# WRITTEN TASK A:
Retype the passage on web accessibility rules from "The penalties are" up to and including "stress are not.".
# WRITTEN TASK B:
Convert every line of the entries below, not the accessibility passage, into a numbered list, skipping blank lines. Leave the pictures out of the answer.
====== TEXT BLOCK
The US government has now codified a version. In April 2024 the DOJ adopted WCAG 2.1 AA as the binding standard for state and local government sites under ADA Title II. The compliance dates were later extended by a year, so larger entities have until 2027 and smaller ones until 2028. Title II covers government, not your shop, but it sets a benchmark that courts and plaintiffs read across to private businesses.

The practical takeaway is simple. Build to WCAG 2.2 AA. You meet the newest guidance and the 2.1 AA baseline that current rules name, in one body of work.

The European Accessibility Act now reaches across the Atlantic

If EU shoppers can buy from you, the rules are no longer only American.

The European Accessibility Act, Directive (EU) 2019/882, became enforceable through national laws on 28 June 2025. It covers mainstream consumer digital products and services, including e-commerce, and legal guidance from firms like Bird & Bird is clear that it can apply to sellers based outside the EU who serve EU consumers. The functional requirements echo WCAG: services must be perceivable, operable, understandable, and robust.

The penalties are not symbolic. Analysis from Fieldfisher notes that non-compliant operators can face administrative fines up to 1,000,000 EUR in some member states, alongside restrictions on selling a product or service. Micro-enterprises get limited relief from certain service obligations, but that carve-out is narrower than most owners assume, so do not treat "we're small" as a clearance.

Two ways to handle accessibility. One is far cheaper.

The technical work is similar either way. The cost, the timing, and the stress are not.

Wait for the demand letter

  • You pay a settlement first

    Most ADA website settlements land between $5,000 and $20,000, before legal fees. You spend the money and you still have to fix the site afterward.

  • You fix on someone else's clock

    A complaint usually names around 15 issues and gives you a deadline. Now the same remediation happens under pressure, with a lawyer billing hours.

  • Settling once does not protect you

    A second plaintiff can file over the same site. Incomplete fixes invite repeat suits in the same industry and region.

  • Customers were already turned away

    Every barrier that triggered the claim also lost you real buyers, quietly, for as long as it sat there.

Build it in from the start

  • Fixes cost a fraction of a settlement

    High-contrast text, alt text, labeled forms, and keyboard support are design decisions, not emergencies. They cost the most when retrofitted in a panic.

  • You set the timeline

    An audit and a punch list let you fix the high-impact items first and schedule the rest. No deadline imposed by a stranger.
============
====== DATA RECORDS
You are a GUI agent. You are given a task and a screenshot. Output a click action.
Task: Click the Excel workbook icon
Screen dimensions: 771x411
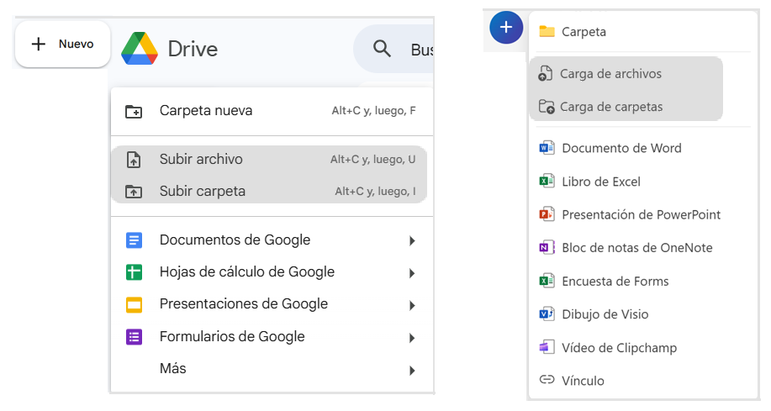tap(547, 182)
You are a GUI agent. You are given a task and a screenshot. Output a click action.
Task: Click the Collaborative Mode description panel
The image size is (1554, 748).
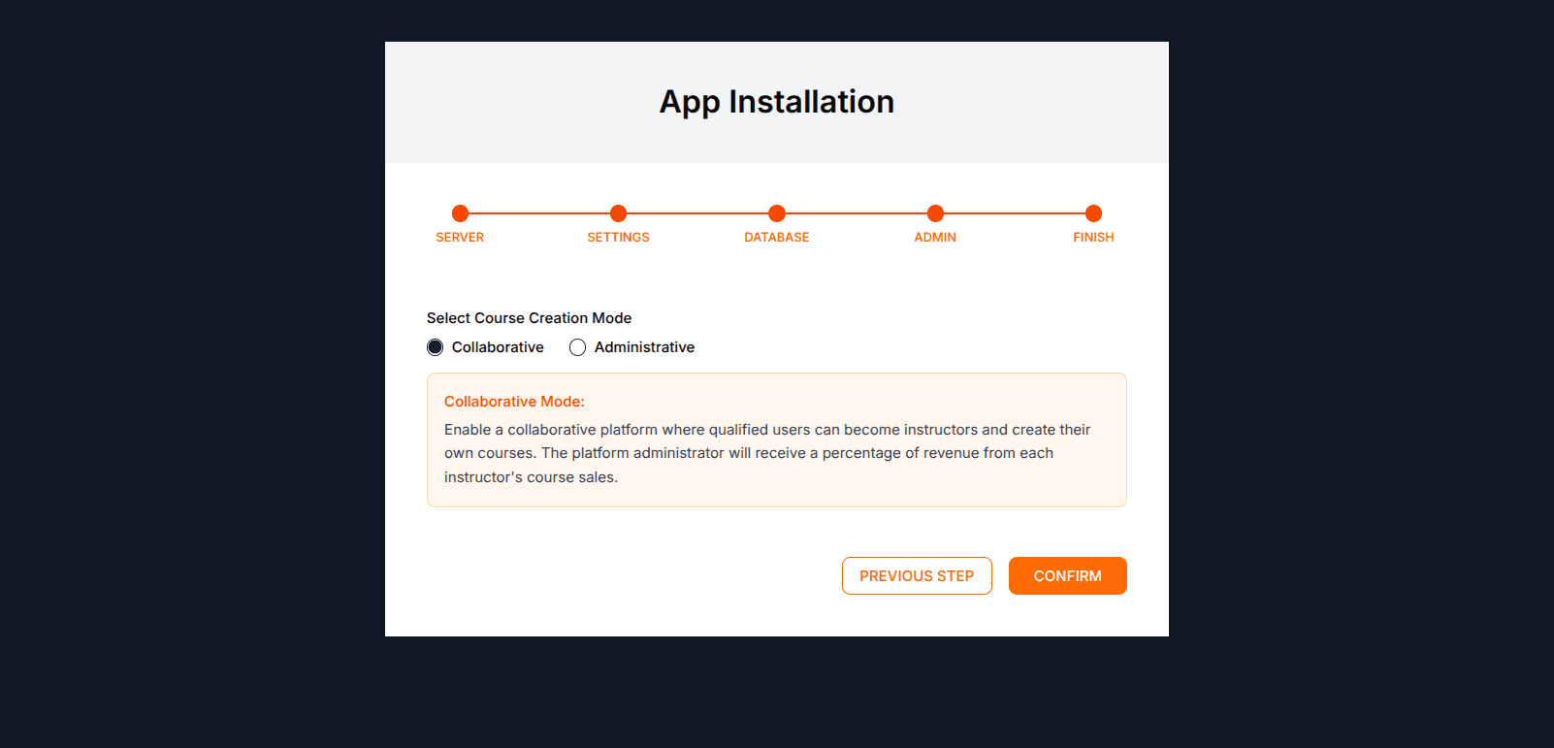point(776,439)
============
# COMPLETE ANSWER A:
The penalties are not symbolic. Analysis from Fieldfisher notes that non-compliant operators can face administrative fines up to 1,000,000 EUR in some member states, alongside restrictions on selling a product or service. Micro-enterprises get limited relief from certain service obligations, but that carve-out is narrower than most owners assume, so do not treat "we're small" as a clearance.

Two ways to handle accessibility. One is far cheaper.

The technical work is similar either way. The cost, the timing, and the stress are not.

# COMPLETE ANSWER B:
1. You are a GUI agent. You are given a task and a screenshot. Output a click action.
2. Task: Click the Excel workbook icon
3. Screen dimensions: 771x411
4. tap(547, 182)
5. You are a GUI agent. You are given a task and a screenshot. Output a click action.
6. Task: Click the Collaborative Mode description panel
7. The image size is (1554, 748).
8. point(776,439)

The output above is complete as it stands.